Appellant relies on five assignments of error, which raise but two questions: First, does the information allege facts sufficient to state a crime against appellant; and second, did the trial court abuse its discretion in refusing to vacate the judgment and sentence entered on appellant's plea of guilty? We shall dispose of the questions in the order designated.

[1] As heretofore observed, the record is extremely brief. It totally fails to indicate whether the sufficiency of the information was challenged by demurrer or otherwise in the court below. Nor did we have the benefit of oral argument by appellant's counsel. But, inasmuch as the sufficiency of the information is discussed in the briefs of the respective parties, and in fairness to the appellant, we shall assume that that question was raised in the lower court and decided adversely to appellant.

The information is invulnerable to attack by demurrer. As drawn, it is substantially in the language of the statute. While it is true that one cannot steal that which belongs to him, yet, since the sheriff had made a valid levy he acquired a special interest or property in the horses. A somewhat similar question was before this court in the case of State v. Nelson, 36 Wash. 126,78 P. 790, 104 Am. St. 945, 68 L.R.A. 283, and we there said:

"It will be observed that the information charges that the geldings were owned by one of the defendants, and it appears to have been the view of the trial court that one cannot steal property of which he is the owner. Such is, no doubt, true when the property is rightfully under the owner's immediate dominion and control; but one may be the general owner of a chattel, while another may have a special interest or property in it, together with the right to its immediate possession. *361 The facts alleged in the information show that the keeper of the livery barn had such a special property in these animals, and that he was entitled to their possession. Sections 6146, 6147, Pierce's Code, and §§ 5971, 5972, Bal. Code. He was interested in the animals to the extent of the value of the feed he had furnished them, and the care he had given them. The theory of the law is that he had added that much to the value of the owner's property, and that added value became property in himself, secured by the possession of the animals. To have taken the animals from him, under the fraudulent and unlawful circumstances alleged in the information, would have been to feloniously deprive him of his property.

"`While one cannot, generally speaking, steal that which is his own, and it has been declared that this is the rule without qualification, yet it is well settled that a chattel, the general ownership of which is in one person, may be in the possession of another by virtue of some special right or title, as bailee or otherwise, so that a taking by the general owner from the person in possession will be larceny, if done with the felonious intent of depriving such person of his rights or charging him with the value of the chattel.' 18 Am. Eng. Enc. Law, p. 499 (2d ed.)."

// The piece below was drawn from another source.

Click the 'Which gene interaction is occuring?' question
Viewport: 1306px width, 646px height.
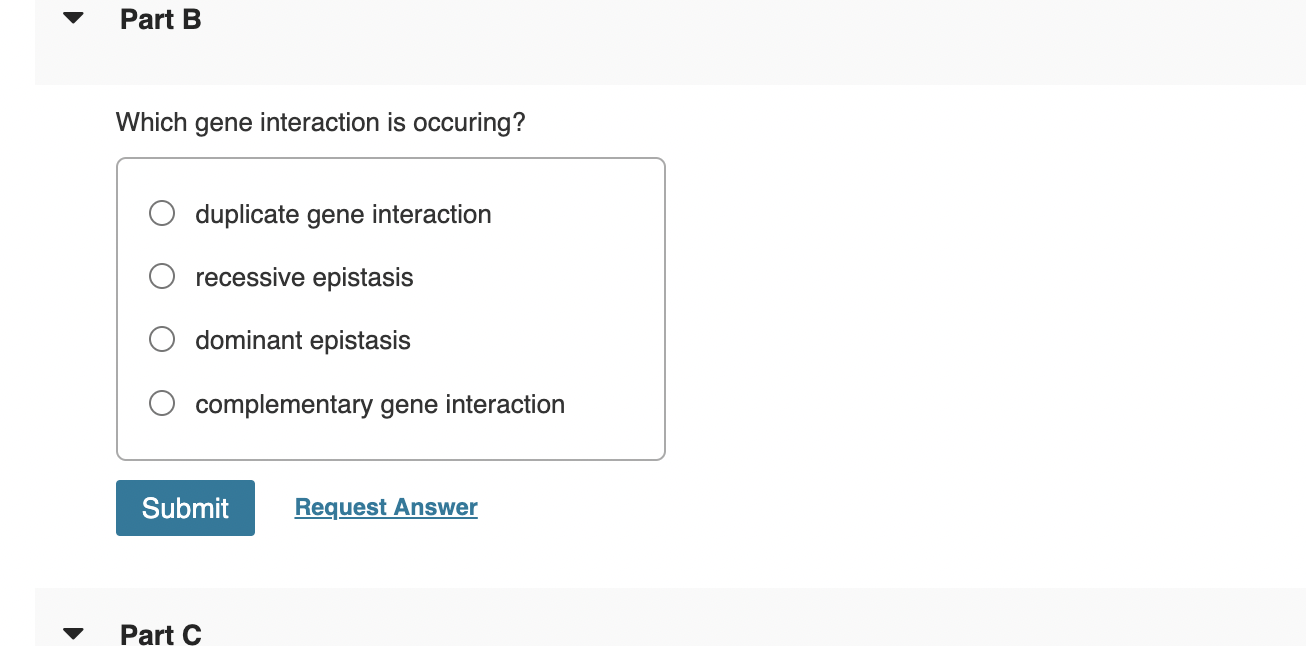(320, 123)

Vol. 36 C.J., p. 840, lays down the rule:

"Since a sheriff or other officer who takes property in attachment or execution acquires a special property therein, an indictment charging the larceny thereof may lay the ownership in the officer, . . ."

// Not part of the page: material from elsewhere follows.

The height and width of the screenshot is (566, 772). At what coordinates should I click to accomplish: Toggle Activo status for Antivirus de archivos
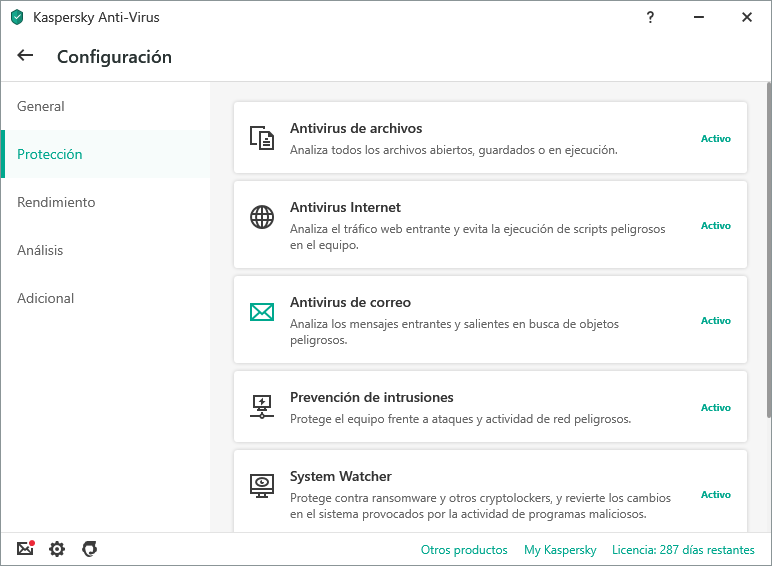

See, also, 17 R.C.L., p. 63.

[2] But appellant insists that the trial court abused its discretion in refusing to vacate the judgment and sentence which followed appellant's plea of guilty. We can not agree with this contention. The trial court was painstakingly cautious in advising appellant of his right to counsel, in having the information read to him, and from the record we are convinced that appellant thoroughly understood and appreciated the effect of his plea of guilty. *362

The record indicates that appellant is endowed with considerable shrewdness. Although he knew the contents of the notice of sale, he cunningly attempted to remove the horses to an adjoining county, with the hope, apparently, that he might outwit the sheriff in the sale of his stock. We find no error in the record.

The judgment is affirmed.

TOLMAN, C.J., BEALS, MILLARD, and FULLERTON, JJ., concur.